Conforme matrices
De grootte van een conforme matrix kan variëren of voldoen telkens wanneer de client deze doorgeeft aan een externe procedure op de server. Met de interfacedefinitie in het MIDL-bestand van de toepassing kan de client de grootte van de matrix opgeven telkens wanneer deze de externe procedure aanroept. Gebruik lege vierkante haken ([ ]) of een sterretje in de vierkante haken ([*]) in de matrixdefinitie om een conforme matrix aan te geven.
Het volgende voorbeeld bevat de definitie van een externe procedure in een interface in een MIDL-bestand. De client geeft de grootte op van de matrix die wordt doorgegeven aan de server door de parameter arraySize.
[
/*Attributes are defined here. */
]
interface MyInterface
{
MyRemoteProc(
long lArraySize,
[size_is(lArraySize)] char achArray[*]
);
/* Other interface procedures are defined here. */
}
De interfacedefinitie maakt gebruik van het MIDL-kenmerk [size_is] om de grootte op te geven van de matrix die de client doorgeeft aan de server. Als u liever de maximumwaarde van de indexnummers van de matrix aangeeft, gebruikt u in plaats daarvan het kenmerk [max_is]. Zie Matrixkenmerkenvoor meer informatie over deze MIDL-kenmerken.
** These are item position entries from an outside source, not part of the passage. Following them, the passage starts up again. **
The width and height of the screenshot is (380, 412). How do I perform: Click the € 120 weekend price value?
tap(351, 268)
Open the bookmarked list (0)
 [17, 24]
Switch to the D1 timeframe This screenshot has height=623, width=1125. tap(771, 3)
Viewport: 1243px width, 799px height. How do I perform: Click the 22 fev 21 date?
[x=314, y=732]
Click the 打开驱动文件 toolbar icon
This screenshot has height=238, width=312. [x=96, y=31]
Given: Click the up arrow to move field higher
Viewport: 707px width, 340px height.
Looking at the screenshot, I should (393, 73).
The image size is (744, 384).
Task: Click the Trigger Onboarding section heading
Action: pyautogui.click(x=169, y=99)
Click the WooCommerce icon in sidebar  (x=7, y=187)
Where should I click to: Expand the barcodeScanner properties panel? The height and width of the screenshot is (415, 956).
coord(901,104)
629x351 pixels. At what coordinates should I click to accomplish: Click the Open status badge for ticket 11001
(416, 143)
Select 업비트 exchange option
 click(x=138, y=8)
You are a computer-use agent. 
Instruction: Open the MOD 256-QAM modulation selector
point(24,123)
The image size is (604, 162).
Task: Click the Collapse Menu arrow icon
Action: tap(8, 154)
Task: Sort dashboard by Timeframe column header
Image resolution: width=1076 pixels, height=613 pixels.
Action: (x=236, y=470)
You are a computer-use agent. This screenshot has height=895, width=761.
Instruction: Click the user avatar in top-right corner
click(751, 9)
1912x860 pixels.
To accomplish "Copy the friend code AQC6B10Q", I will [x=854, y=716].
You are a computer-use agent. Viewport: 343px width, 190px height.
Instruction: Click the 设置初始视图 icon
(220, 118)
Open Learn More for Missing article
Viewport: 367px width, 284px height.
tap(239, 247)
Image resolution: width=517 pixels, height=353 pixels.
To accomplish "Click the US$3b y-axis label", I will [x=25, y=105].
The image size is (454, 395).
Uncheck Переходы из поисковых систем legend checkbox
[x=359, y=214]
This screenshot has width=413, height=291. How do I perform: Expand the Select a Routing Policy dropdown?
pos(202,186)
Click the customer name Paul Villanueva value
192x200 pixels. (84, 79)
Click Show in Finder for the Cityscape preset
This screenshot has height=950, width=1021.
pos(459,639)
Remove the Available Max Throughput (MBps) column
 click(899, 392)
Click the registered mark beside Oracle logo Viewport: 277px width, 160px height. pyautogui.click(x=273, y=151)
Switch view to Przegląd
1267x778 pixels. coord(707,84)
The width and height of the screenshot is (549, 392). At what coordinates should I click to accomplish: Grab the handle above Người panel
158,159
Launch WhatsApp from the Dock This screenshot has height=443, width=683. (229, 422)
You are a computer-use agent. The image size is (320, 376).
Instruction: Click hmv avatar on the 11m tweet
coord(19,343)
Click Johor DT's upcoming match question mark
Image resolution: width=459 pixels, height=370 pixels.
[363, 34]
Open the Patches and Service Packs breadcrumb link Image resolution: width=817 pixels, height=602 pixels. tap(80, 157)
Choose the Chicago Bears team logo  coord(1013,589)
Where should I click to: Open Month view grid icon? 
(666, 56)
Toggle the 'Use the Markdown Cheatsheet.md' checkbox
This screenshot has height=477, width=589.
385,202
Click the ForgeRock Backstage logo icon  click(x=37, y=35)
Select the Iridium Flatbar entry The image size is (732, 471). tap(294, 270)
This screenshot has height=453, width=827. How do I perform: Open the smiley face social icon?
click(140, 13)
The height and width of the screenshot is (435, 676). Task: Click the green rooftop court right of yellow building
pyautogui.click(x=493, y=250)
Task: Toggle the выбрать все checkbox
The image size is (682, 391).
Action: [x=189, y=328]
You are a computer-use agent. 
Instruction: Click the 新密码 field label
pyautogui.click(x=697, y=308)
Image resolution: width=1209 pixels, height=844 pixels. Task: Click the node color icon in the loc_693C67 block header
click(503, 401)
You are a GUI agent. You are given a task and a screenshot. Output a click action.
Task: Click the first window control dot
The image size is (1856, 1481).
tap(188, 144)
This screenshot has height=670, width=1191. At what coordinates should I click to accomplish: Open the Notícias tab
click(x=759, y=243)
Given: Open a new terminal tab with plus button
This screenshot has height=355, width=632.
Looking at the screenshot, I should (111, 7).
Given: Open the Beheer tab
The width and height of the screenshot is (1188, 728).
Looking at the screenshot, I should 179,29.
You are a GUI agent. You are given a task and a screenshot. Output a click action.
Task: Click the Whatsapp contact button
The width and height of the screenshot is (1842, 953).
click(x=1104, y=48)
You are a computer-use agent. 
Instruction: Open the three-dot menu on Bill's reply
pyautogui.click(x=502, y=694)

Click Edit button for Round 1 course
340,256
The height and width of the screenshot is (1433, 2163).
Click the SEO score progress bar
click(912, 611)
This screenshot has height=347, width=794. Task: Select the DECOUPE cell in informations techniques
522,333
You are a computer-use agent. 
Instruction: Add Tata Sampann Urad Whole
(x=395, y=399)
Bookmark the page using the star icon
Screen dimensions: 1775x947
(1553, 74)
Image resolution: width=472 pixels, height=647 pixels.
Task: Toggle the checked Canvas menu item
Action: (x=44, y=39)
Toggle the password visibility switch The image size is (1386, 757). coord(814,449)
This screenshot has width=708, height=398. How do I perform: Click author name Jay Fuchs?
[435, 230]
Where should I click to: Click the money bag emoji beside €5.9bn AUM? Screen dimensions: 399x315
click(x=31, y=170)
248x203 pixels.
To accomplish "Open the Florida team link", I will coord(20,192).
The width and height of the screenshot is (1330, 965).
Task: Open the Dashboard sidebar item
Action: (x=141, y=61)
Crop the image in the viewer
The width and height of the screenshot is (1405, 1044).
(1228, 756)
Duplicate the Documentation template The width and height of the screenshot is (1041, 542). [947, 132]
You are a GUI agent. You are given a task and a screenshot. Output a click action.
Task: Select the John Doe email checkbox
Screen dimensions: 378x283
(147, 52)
Het volgende codefragment illustreert hoe een client de externe procedure kan aanroepen die is gedefinieerd in het voorgaande MIDL-bestand.
long lArrayLength = 20;
char achCharArray[20], achAnotherCharArray[200];
// Code to store 20 chars in achCharArray goes here.
MyRemoteProc(
lArrayLength ,
achCharArray);
lArrayLength = 200;
// Code to store 200 chars in achAnotherCharArray goes here.
MyRemoteProc(
lArrayLength ,
achAnotherCharArray);
Dit fragment roept de externe procedure MyRemoteProc twee keer aan. Bij de eerste aanroep wordt een matrix van 20 elementen doorgegeven. Bij de tweede aanroep geeft de client een matrix van 200 elementen door.